**Work required:** Retype only what runs from the beginning of the data through the line with "Go up one level in top window"; please omit the pictures and keep every line exact.

Stored data entries
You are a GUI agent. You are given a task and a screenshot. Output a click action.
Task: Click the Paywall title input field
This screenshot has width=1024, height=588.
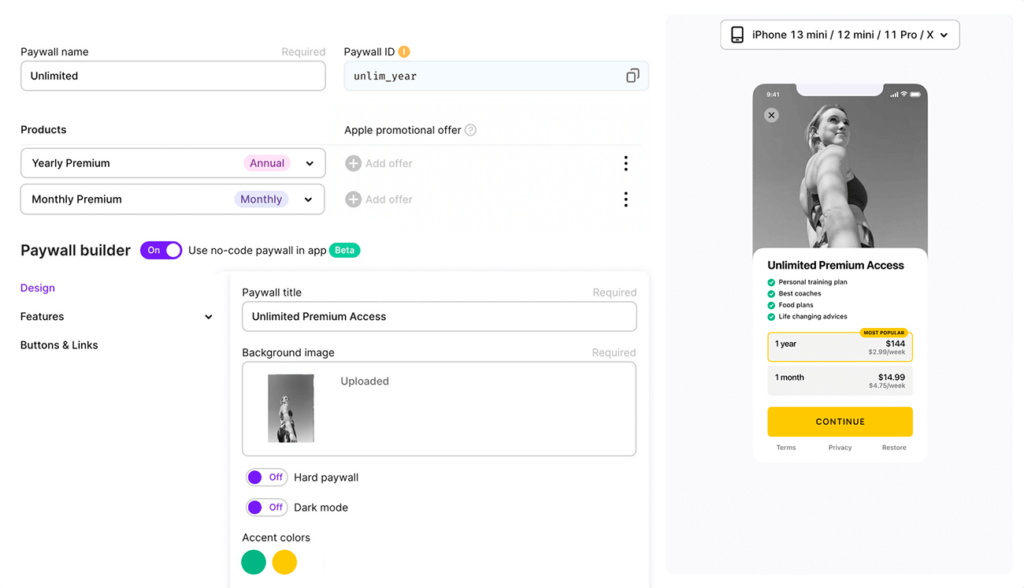(x=439, y=317)
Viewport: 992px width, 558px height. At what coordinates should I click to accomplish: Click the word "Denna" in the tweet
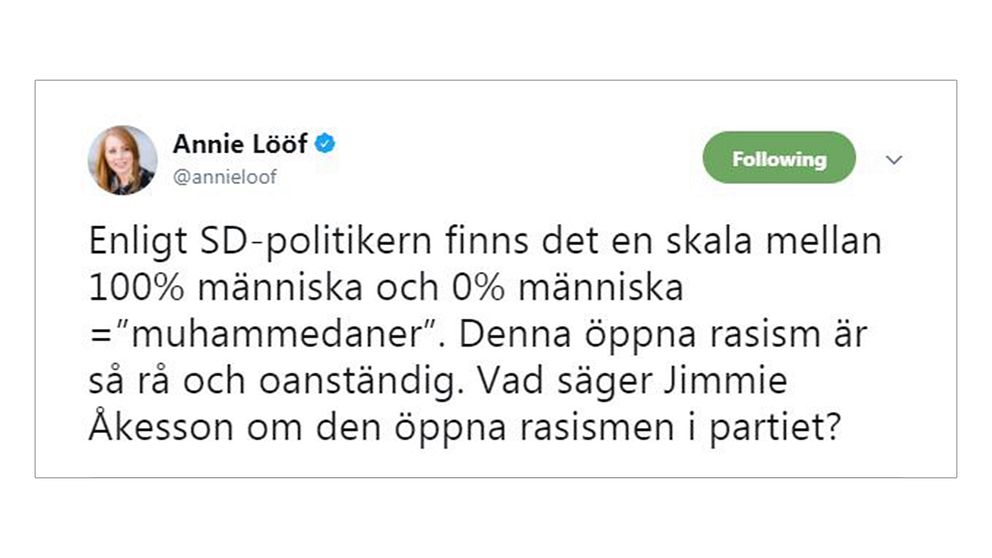pos(515,335)
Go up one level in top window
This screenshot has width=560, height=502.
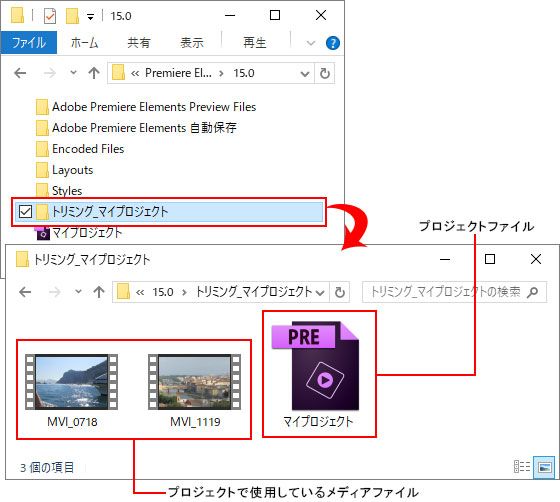point(94,73)
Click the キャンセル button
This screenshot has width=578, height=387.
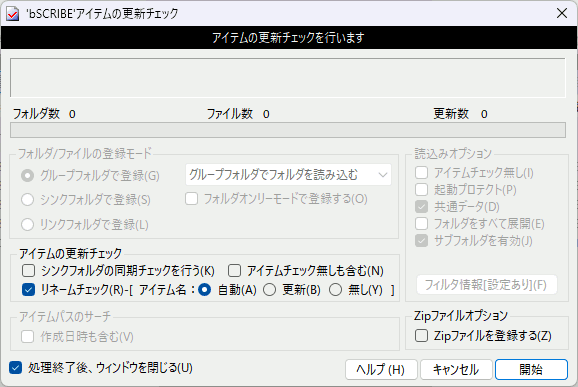[x=456, y=369]
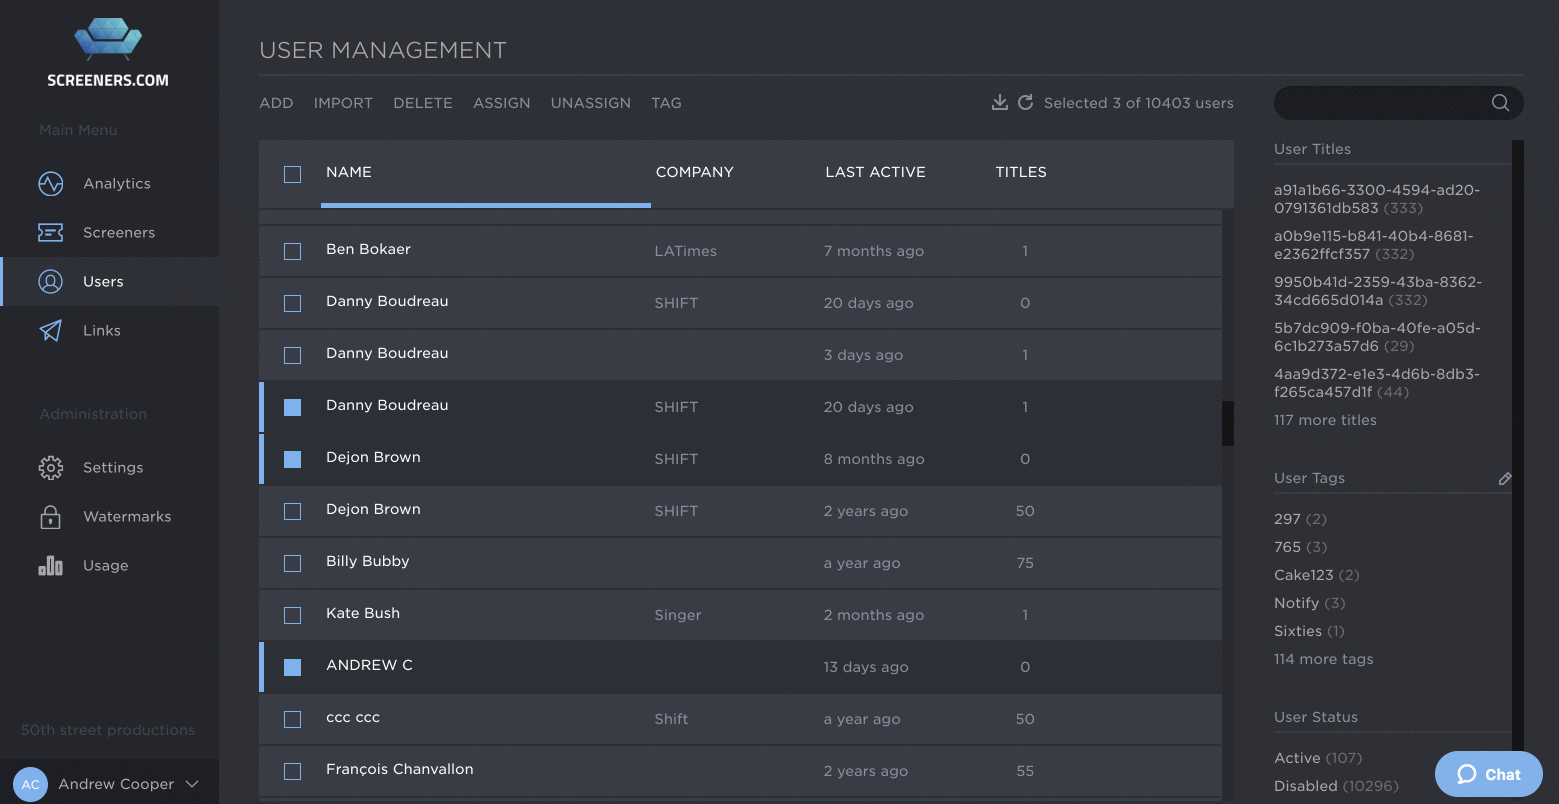Click the Links paper plane icon

50,331
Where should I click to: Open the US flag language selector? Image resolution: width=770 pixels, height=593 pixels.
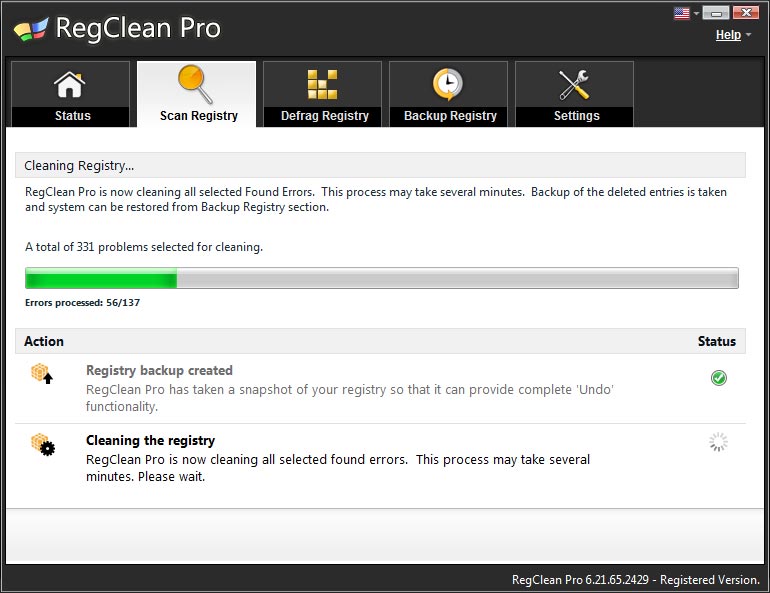(682, 13)
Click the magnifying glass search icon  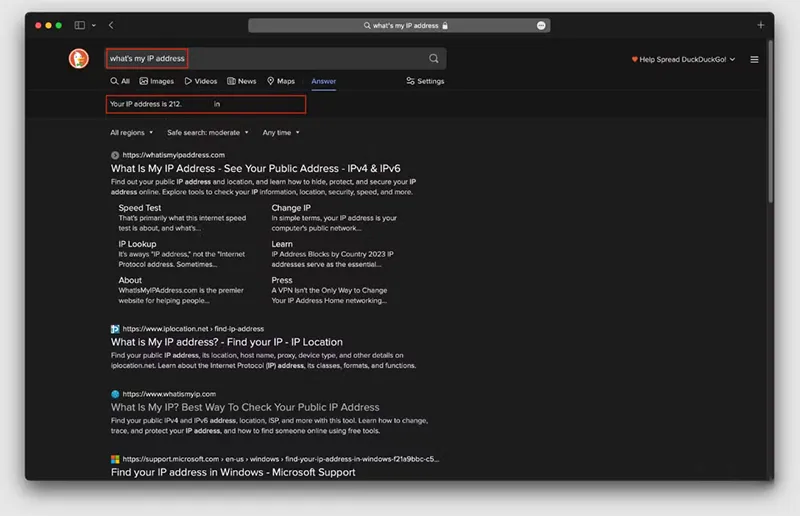[434, 59]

**Written solution:**
You are a GUI agent. You are given a task and a screenshot. Output a click action.
Task: Click the Paywall title input field
This screenshot has width=1024, height=588.
(x=439, y=317)
Viewport: 992px width, 558px height. At what coordinates should I click to accomplish: Click the word "Denna" in the tweet
pos(515,335)
Go up one level in top window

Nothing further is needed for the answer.